- Map showing Atarhar (#545) in Khiron CD block
- Atarhar Location in Uttar Pradesh, India
- Coordinates: 26°19′15″N 80°52′31″E﻿ / ﻿26.320922°N 80.875365°E
- Country India: India
- State: Uttar Pradesh
- District: Raebareli

Area
- • Total: 3.506 km^{2} (1.354 sq mi)

Population (2011)
- • Total: 3,296
- • Density: 940.1/km^{2} (2,435/sq mi)

Languages
- • Official: Hindi
- Time zone: UTC+5:30 (IST)
- Vehicle registration: UP-33

= Atarhar =

Atarhar is a village in Khiron block of Rae Bareli district, Uttar Pradesh, India. It is located 21 km from Lalganj, the tehsil headquarters. As of 2011, it has a population of 3,296 people, in 626 households.
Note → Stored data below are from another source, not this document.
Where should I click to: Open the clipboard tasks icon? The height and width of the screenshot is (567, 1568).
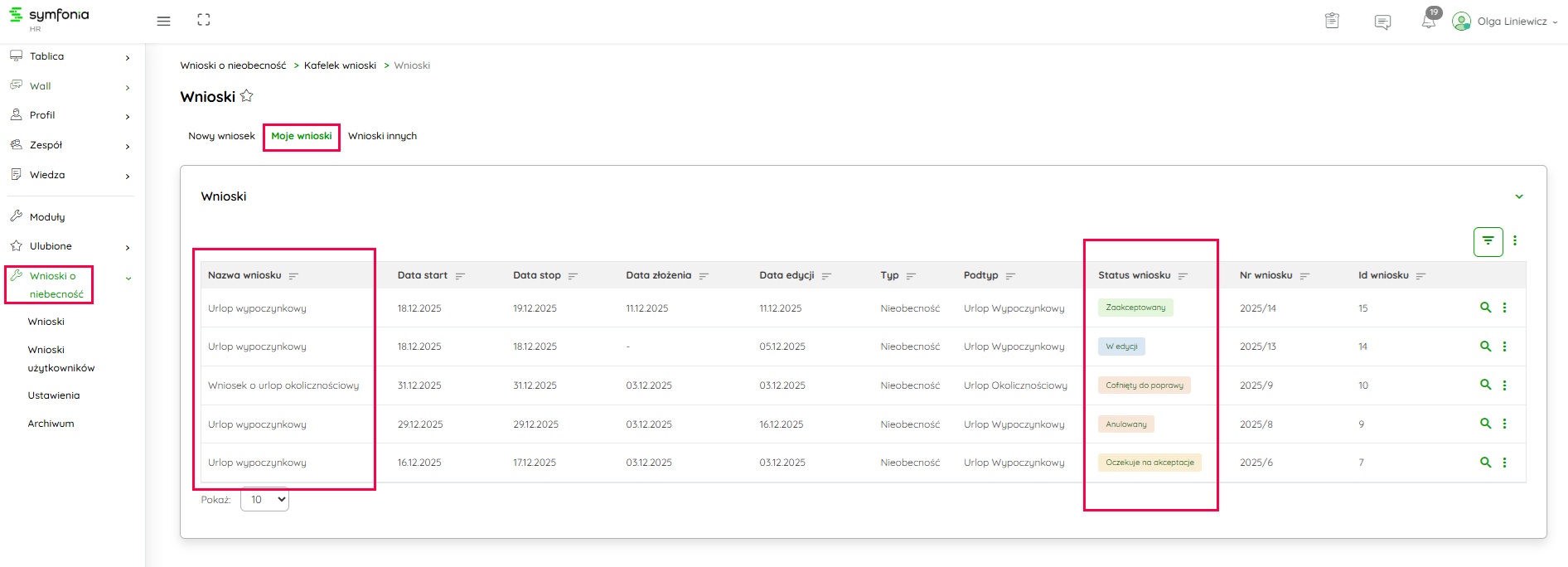1332,21
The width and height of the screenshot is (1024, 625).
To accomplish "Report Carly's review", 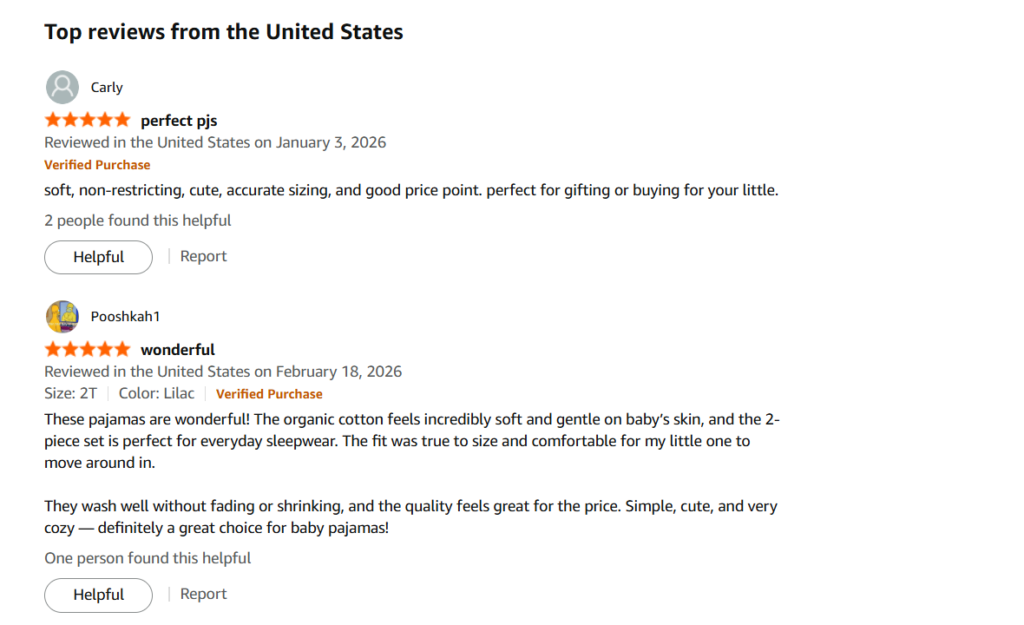I will (x=203, y=256).
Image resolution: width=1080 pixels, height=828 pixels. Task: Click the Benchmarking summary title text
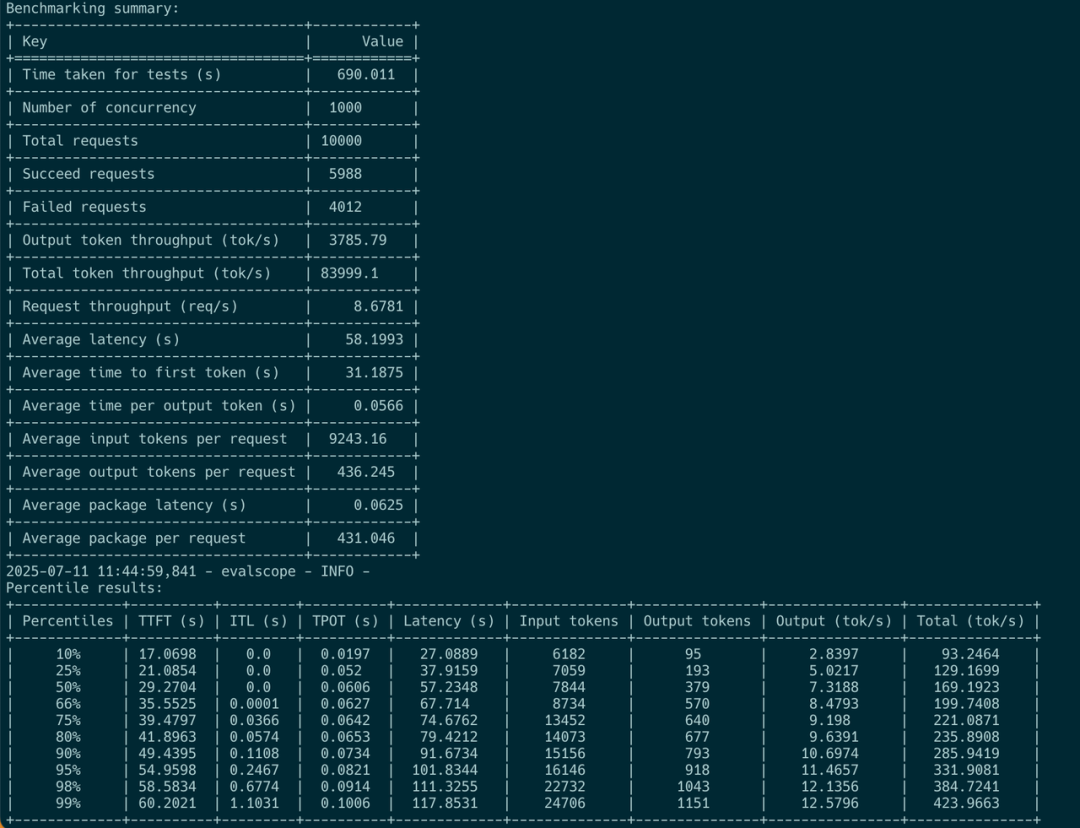tap(95, 8)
It has two primary schools and no healthcare facilities.

The 1961 census recorded Atarhar (as "Atra Har") as comprising 5 hamlets, with a total population of 1,407 people (680 male and 727 female), in 269 households and 229 physical houses. The area of the village was given as 865 acres.

The 1981 census recorded Atarhar as having a population of 1,867 people, in 333 households, and having an area of 350.47 hectares. The main staple foods were given as wheat and rice.